Business courts could soon be established in Oklahoma. Critics are worried.

Yahoo29-05-2025
A bill designed to establish business courts in Oklahoma — a key part of the Republican-led Legislature's budget agreement with Gov. Kevin Stitt — sailed through both chambers on what figures to be the penultimate day of the four-month legislative session.
Senate Bill 632 has seen multiple iterations and ridden a proverbial legislative roller coaster during that time, but it now has ended up on Stitt's desk, awaiting his signature. On the morning of Wednesday, May 28, the Senate approved the bill 39-7. Later in the day, the House sent the legislation to the governor's desk in a 77-12 vote.
The creation of courts designed to handle complex business litigation long has been a goal of Stitt, as he believes the existence of such courts will help make Oklahoma appear more friendly to potential businesses looking for a place to locate.

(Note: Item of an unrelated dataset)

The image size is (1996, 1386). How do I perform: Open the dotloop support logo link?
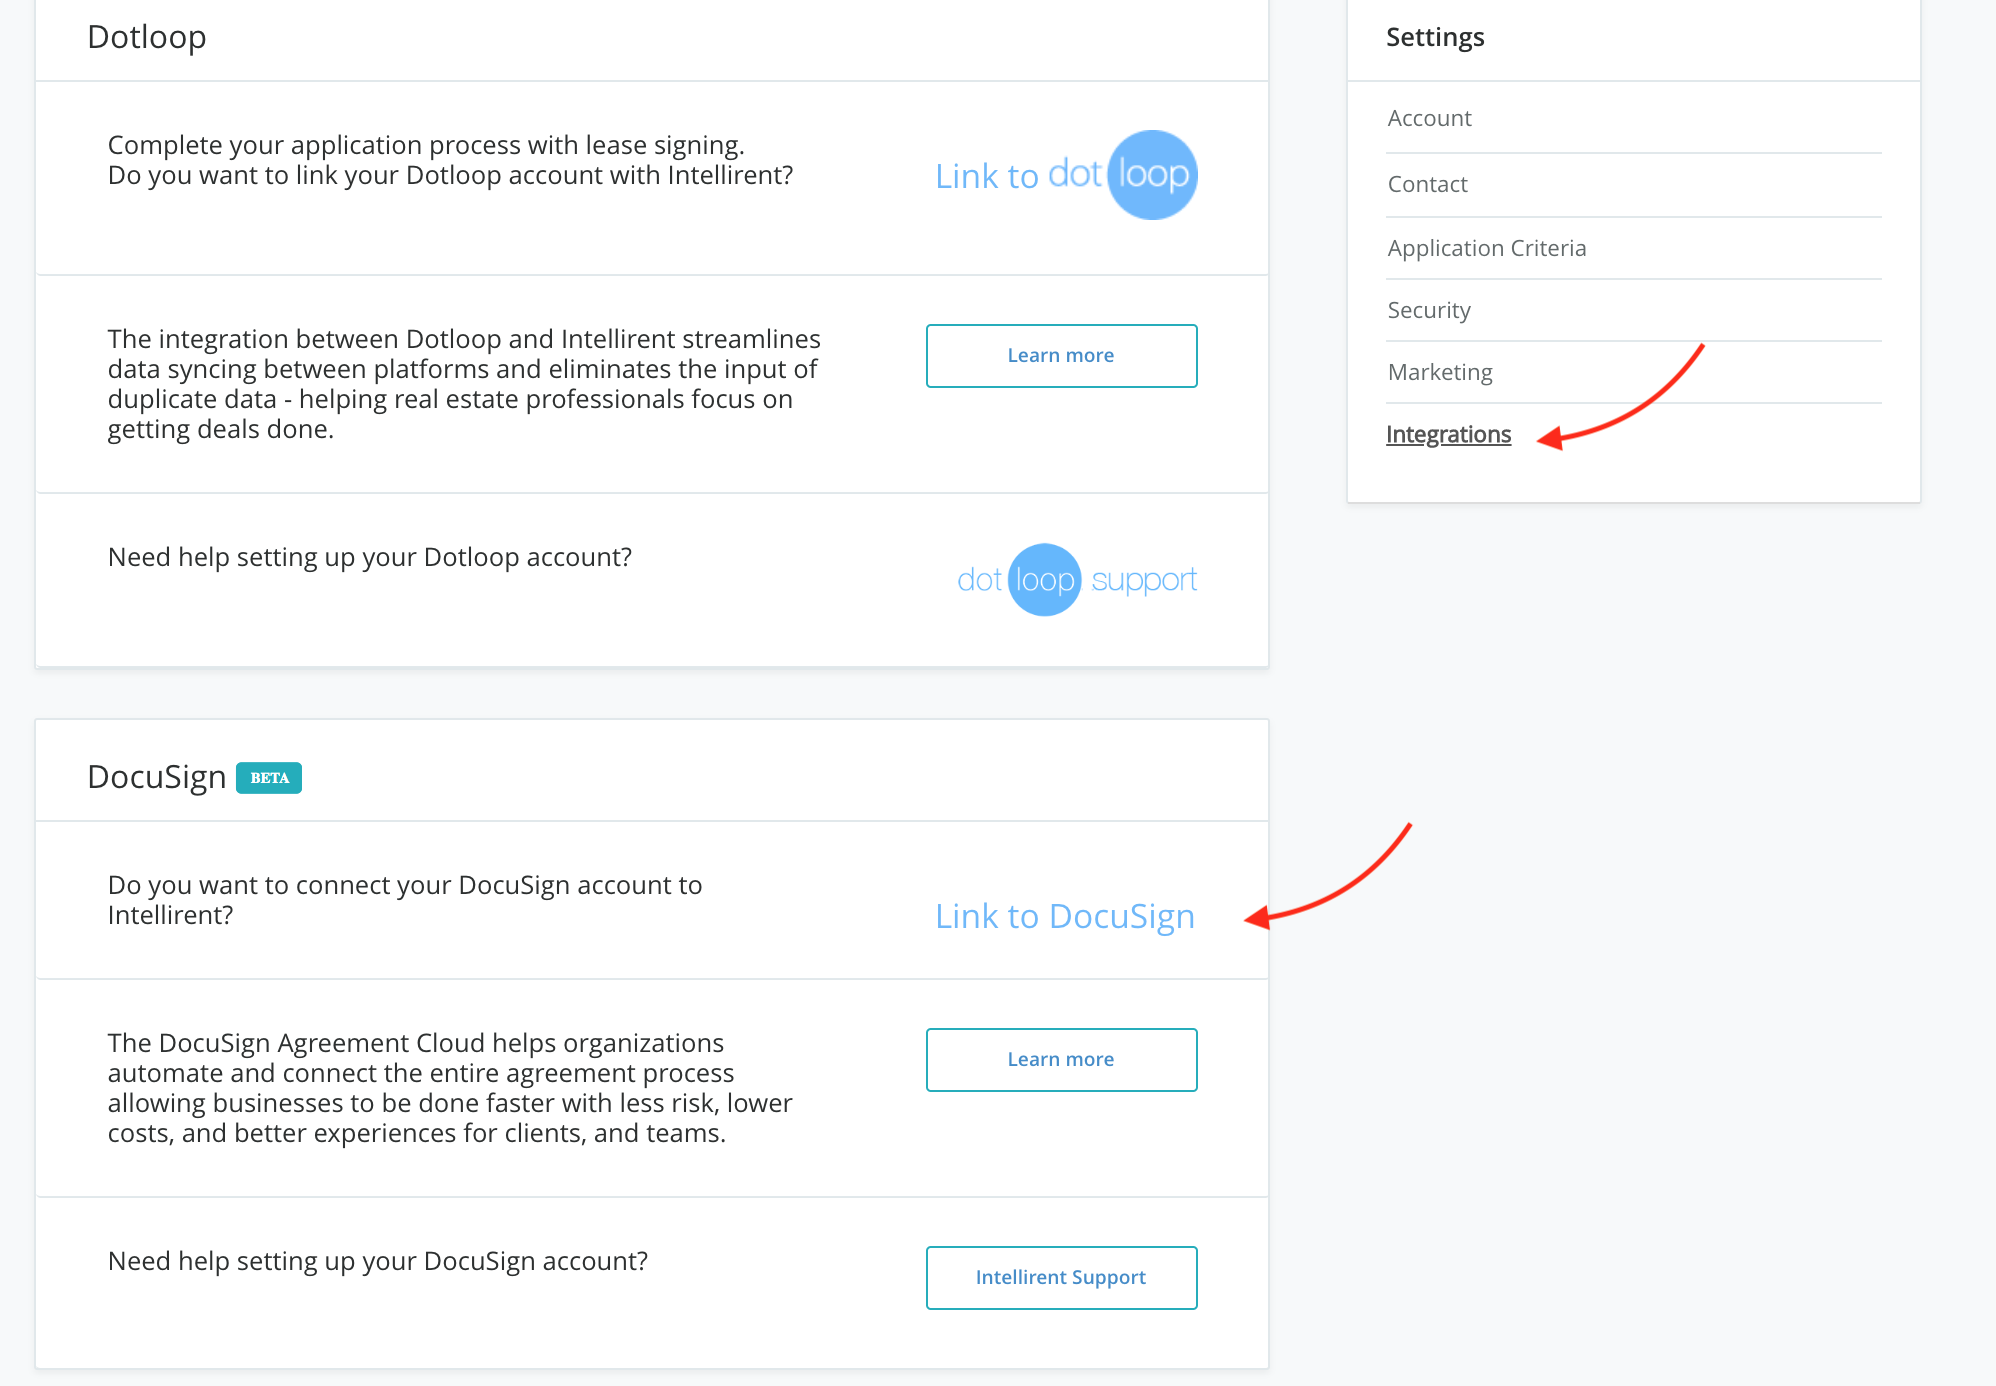[x=1076, y=580]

Critics have said having business courts could raise the specter of those courts providing preferential treatment to businesses over people seeking to sue them for alleged wrongdoing. They've also noted that by creating the courts, the Legislature is supporting an expansion of government, a point noted Wednesday by Sen. David Bullard, R-Durant, a leader of the Senate's far-right members.
Bullard asked Sen. Brent Howard, R-Altus, who was presenting the bill, 'Are we growing government or shrinking it?' Howard eventually acknowledged it was growing government, and Bullard eventually voted in favor of the bill. One far-right senator, Sen. Warren Hamilton, R-McCurtain, joined six of the Senate's eight Democrats in voting against the bill.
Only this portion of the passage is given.